Glenn Reynolds links to the picture below, and states that "Many, many readers have emailed this chart from the Iowa Electronic Markets showing Bush pulling ahead since the convention. I don't know how much these are worth, either."

Maybe not much, but research over a good many elections and election cycles shows that the IEM and other betting markets provide estimates of the probability of winning an election that are tough to beat. Much better than the polls, at any rate.*

These prices are from the "winner take all market." Specificaly, they are the cost of purchasing a contingent claim yielding $1 should that party win the presidential election. Assuming the market is efficient and that 3rd parties have a zero probability of winning, the prices should (i) sum to $1, and (ii) each price represents each candidate's probability of winning. The latest crossing of the lines implies that Bush has taken a slim lead over Kerry in the race.
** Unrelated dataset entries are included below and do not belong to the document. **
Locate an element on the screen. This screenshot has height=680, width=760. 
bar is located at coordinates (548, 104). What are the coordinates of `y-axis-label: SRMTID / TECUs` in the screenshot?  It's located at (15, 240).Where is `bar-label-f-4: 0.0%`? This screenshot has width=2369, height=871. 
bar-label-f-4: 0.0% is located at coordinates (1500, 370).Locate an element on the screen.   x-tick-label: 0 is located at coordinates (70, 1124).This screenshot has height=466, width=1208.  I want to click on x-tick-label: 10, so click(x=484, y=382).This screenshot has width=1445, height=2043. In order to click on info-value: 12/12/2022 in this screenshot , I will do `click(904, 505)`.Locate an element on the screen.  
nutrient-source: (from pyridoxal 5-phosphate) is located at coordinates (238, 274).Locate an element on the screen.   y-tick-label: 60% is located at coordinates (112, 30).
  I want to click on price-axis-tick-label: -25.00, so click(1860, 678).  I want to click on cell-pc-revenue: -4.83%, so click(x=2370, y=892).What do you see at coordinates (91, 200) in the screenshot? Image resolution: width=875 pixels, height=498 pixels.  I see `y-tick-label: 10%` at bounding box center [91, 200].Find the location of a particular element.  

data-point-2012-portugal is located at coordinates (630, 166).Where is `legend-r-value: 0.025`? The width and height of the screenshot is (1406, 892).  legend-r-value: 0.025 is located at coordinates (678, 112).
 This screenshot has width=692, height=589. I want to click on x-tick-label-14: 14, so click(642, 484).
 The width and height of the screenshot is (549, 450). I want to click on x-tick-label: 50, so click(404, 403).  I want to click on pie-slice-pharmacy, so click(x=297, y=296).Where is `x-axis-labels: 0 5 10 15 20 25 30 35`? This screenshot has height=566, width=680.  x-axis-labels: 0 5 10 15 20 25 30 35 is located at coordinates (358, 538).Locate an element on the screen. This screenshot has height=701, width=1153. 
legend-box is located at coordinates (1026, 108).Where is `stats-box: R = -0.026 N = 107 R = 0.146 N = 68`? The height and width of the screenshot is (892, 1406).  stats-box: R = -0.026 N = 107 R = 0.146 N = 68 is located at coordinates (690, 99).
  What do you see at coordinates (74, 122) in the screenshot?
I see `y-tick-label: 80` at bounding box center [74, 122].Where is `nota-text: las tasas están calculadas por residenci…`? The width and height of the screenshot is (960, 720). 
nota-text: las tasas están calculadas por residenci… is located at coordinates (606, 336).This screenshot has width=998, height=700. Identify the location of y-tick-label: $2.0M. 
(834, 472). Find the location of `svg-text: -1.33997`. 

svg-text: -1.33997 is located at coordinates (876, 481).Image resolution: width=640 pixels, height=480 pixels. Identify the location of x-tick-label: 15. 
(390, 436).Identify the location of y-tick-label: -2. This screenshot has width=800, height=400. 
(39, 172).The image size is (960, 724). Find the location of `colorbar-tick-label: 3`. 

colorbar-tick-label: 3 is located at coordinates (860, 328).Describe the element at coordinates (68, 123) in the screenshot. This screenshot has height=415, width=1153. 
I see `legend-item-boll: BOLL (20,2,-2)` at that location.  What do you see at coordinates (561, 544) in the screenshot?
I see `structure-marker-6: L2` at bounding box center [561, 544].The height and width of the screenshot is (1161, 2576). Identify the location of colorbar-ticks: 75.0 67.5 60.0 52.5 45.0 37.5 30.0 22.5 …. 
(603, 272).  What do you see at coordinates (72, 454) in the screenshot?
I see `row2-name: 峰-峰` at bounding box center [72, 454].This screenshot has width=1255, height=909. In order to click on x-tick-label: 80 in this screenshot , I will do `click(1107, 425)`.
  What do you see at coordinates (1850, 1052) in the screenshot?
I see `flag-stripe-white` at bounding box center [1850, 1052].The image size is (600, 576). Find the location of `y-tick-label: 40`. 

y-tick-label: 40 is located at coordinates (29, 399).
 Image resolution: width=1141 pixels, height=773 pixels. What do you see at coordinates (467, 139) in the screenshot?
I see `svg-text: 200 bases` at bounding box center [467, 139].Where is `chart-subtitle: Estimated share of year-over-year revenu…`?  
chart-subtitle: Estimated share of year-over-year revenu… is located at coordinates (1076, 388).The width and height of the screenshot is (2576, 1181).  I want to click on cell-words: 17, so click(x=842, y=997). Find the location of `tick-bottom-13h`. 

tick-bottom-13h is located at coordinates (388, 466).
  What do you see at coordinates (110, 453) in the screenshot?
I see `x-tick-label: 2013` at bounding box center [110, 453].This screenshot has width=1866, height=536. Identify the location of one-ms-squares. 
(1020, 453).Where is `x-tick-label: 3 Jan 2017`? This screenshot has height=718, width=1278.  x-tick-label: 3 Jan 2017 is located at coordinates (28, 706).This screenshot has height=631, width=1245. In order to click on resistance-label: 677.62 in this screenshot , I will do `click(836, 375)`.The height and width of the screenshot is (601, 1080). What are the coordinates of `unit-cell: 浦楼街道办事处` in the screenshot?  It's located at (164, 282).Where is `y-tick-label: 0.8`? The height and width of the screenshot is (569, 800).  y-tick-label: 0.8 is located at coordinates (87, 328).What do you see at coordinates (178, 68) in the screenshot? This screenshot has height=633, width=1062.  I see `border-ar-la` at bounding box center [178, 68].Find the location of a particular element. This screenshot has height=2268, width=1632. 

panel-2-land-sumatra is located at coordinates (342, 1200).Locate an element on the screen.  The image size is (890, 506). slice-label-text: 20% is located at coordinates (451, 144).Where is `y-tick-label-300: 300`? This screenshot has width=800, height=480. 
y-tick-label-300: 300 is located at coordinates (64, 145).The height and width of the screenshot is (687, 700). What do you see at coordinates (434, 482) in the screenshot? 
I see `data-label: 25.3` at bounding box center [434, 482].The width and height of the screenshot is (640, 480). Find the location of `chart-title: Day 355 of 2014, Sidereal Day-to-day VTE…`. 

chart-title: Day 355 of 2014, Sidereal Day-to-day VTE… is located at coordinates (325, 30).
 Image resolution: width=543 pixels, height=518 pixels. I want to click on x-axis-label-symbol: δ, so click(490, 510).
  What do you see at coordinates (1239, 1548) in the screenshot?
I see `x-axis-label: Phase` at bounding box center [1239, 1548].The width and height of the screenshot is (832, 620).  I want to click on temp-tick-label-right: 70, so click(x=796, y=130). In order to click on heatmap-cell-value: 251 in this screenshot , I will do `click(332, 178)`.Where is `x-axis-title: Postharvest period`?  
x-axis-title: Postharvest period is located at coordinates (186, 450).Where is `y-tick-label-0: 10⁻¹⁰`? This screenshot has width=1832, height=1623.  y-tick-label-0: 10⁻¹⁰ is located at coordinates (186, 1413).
If one attributes this move to events in Boston last week (and not some other factor), this suggests that participants in the IEM viewed the Democratic convention as disappointing, i.e. worse than expected. It is worth noting that in years past, polls would surge in favor of the party holding the convention, while IEM prices would hold steady. Over time, the temporary boost in the polls would reverse to normal. That both the polls and the IEM reacted negatively to the events in Boston is not good news for Kerry, but not damning either. At current prices, the Iowa market still rates the election as a toss-up.

*Footnote: the IEM, run by economists and others at the University of Iowa, has been a useful laboratory for studying how markets assess the likelihood of future events for many years.